1,08%  a.out             [.] _efl_object_event_callback_call
1,06%  a.out           [.] eina_hash_find_by_hash
1,02%  a.out             [.] efl_data_scope_get
0,96%  Eevas-thread-wk         [.] evas_common_scale_rgba_sample_draw
0,95%  a.out                 [.] cfree@GLIBC_2.2.5
0,93%  a.out           [.] eina_hash_free
0,85%  a.out                   [.] __tls_get_addr_slow
0,81%  a.out             [.] efl_isa
0,80%  a.out           [.] eina_cow_write
0,77%  Eevas-thread-wk         [.] _op_copy_c_dp_mmx

It seems I was running all the tests with my mouse cursor over the genlist,
causing events to be raised (mouse,in/mouse,out) I guess. EFL master seems to
have a hard time with them. Results are slightly better without the mouse over,
but still far from what EFL 1.7 shows.

So my observation is that between EFL 1.7 and EFL master, we greatly lost in
perceived responsiveness, and are consuming significantly more CPU time.
But I don't really know _where_. Eo causes obvious slowdown, but it does not
seem to me it is the sole responsible of that.
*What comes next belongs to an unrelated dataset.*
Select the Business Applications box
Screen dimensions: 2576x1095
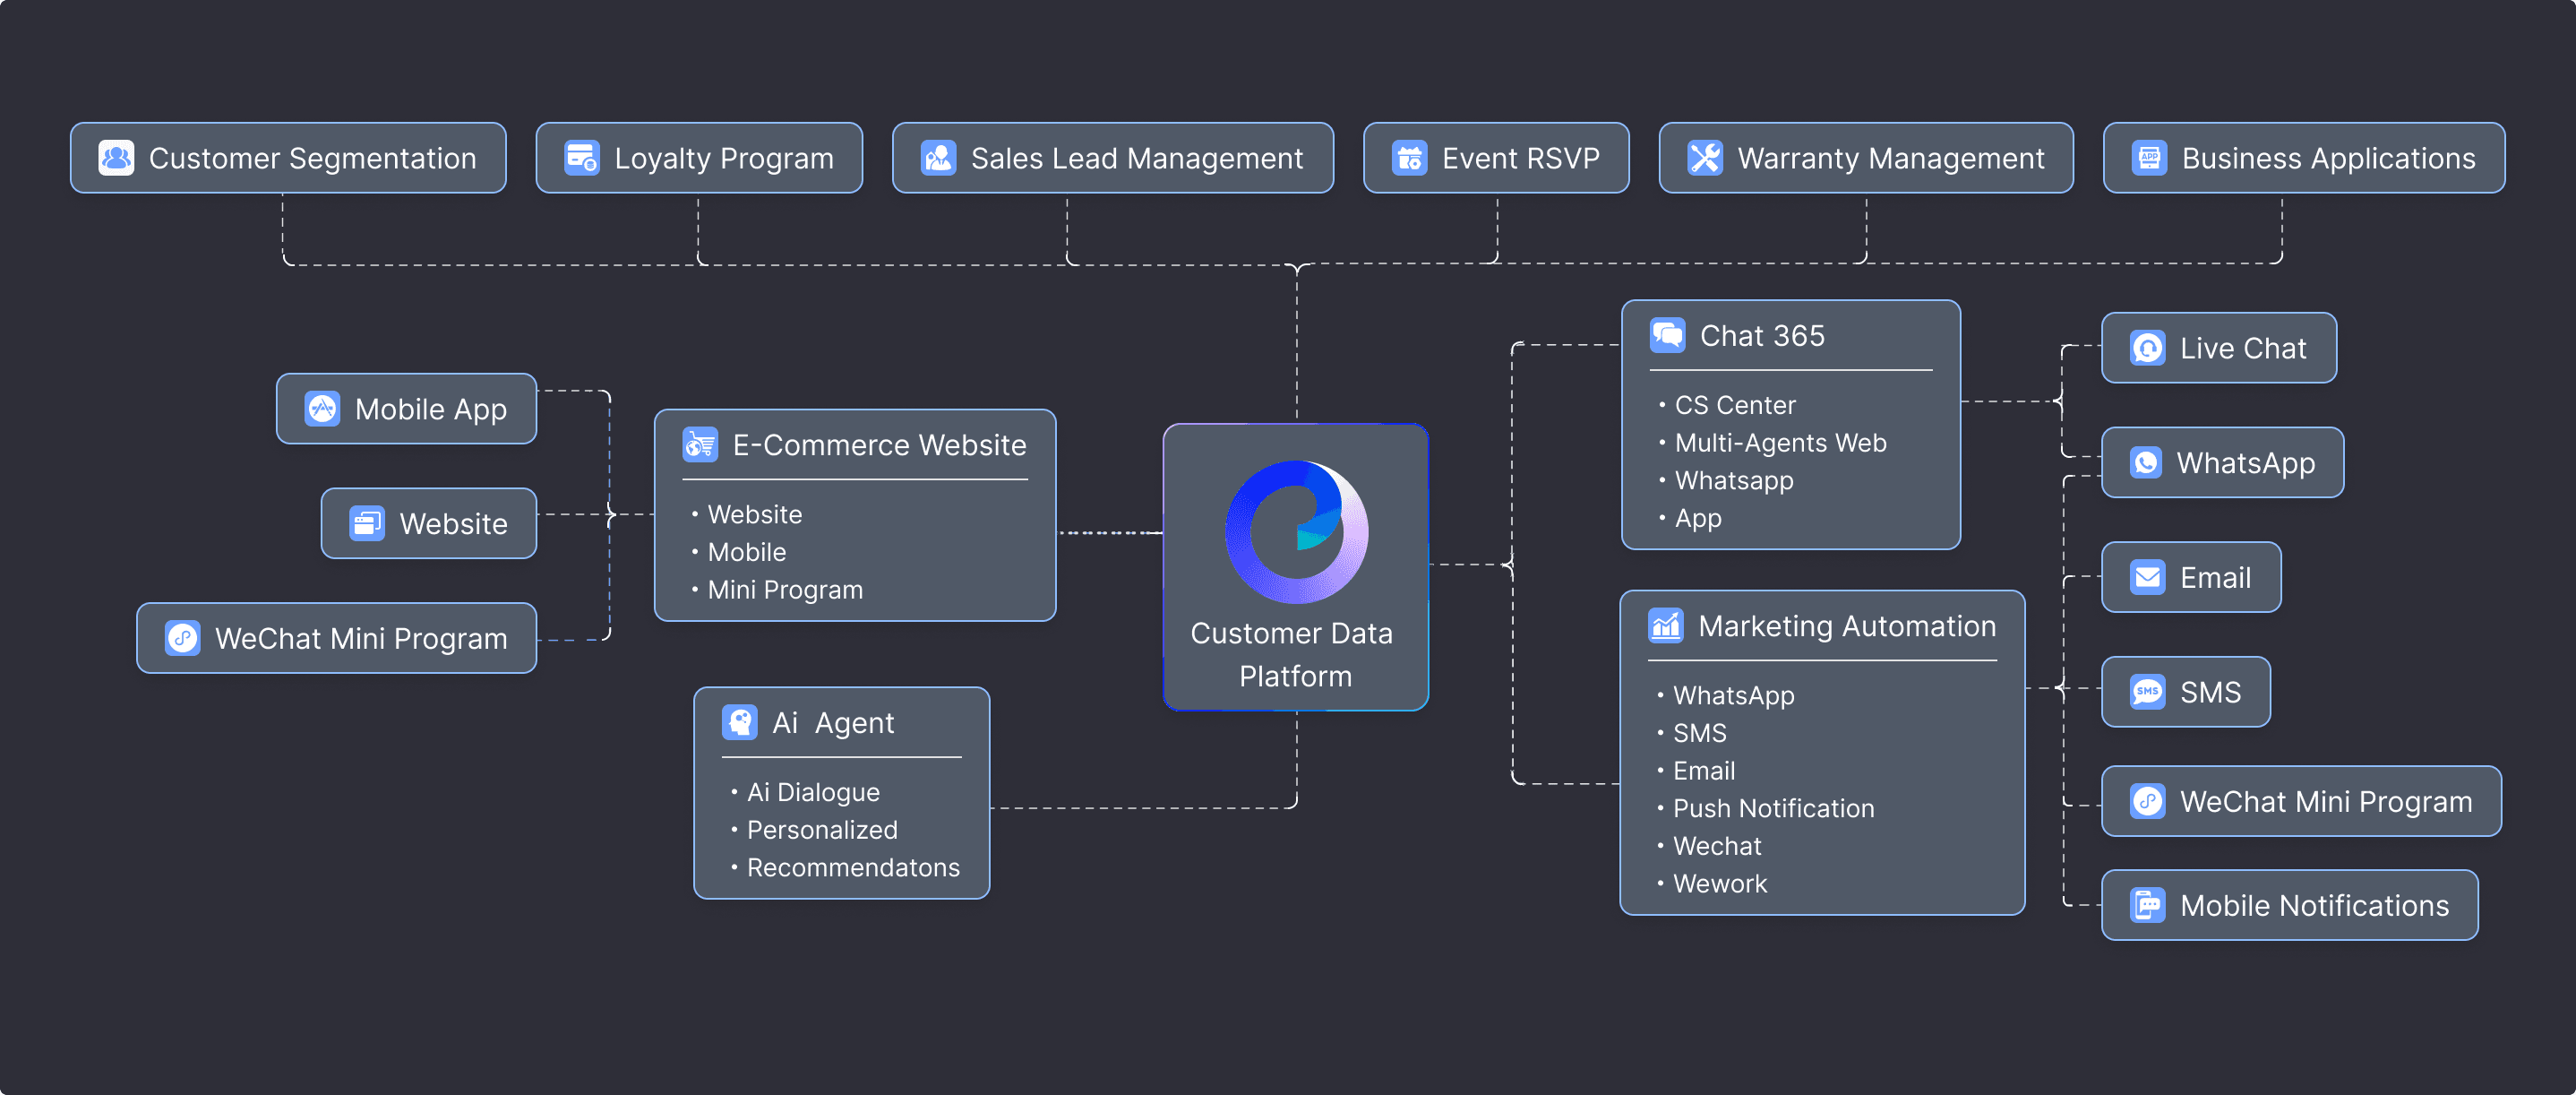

Thanks for taking the time reading that. Please tell me if my way to collect
the data or my readings are incorrect; but I am convinced that what is shown
to the user appears less responsible between master and 1.7.

I'd love to see EFL master having a perceived responsiveness close to what EFL 1.7 offered.
@raster, @cedric what do you think of all that?

jayji created this task.Jan 6 2018, 9:35 AM

you're right that eo has added overhead. that was always an accepted consequence of it. about 5-10% is what we've seen. (eo calls use up 5-10% almost entirely in call resolve and in ptr get). the ptr indirection is hugely helpful in stability. i don't think we should drop it at all. we should get it to be faster though.

comparing 1.7 and "current efl" is going to compare MUCH MORE than just eo impact. there are a whole bunch of other changes too. so it's going to be complex to disentangle them. also keep in mind that valgrind isn't really a very good "performance measurement" system.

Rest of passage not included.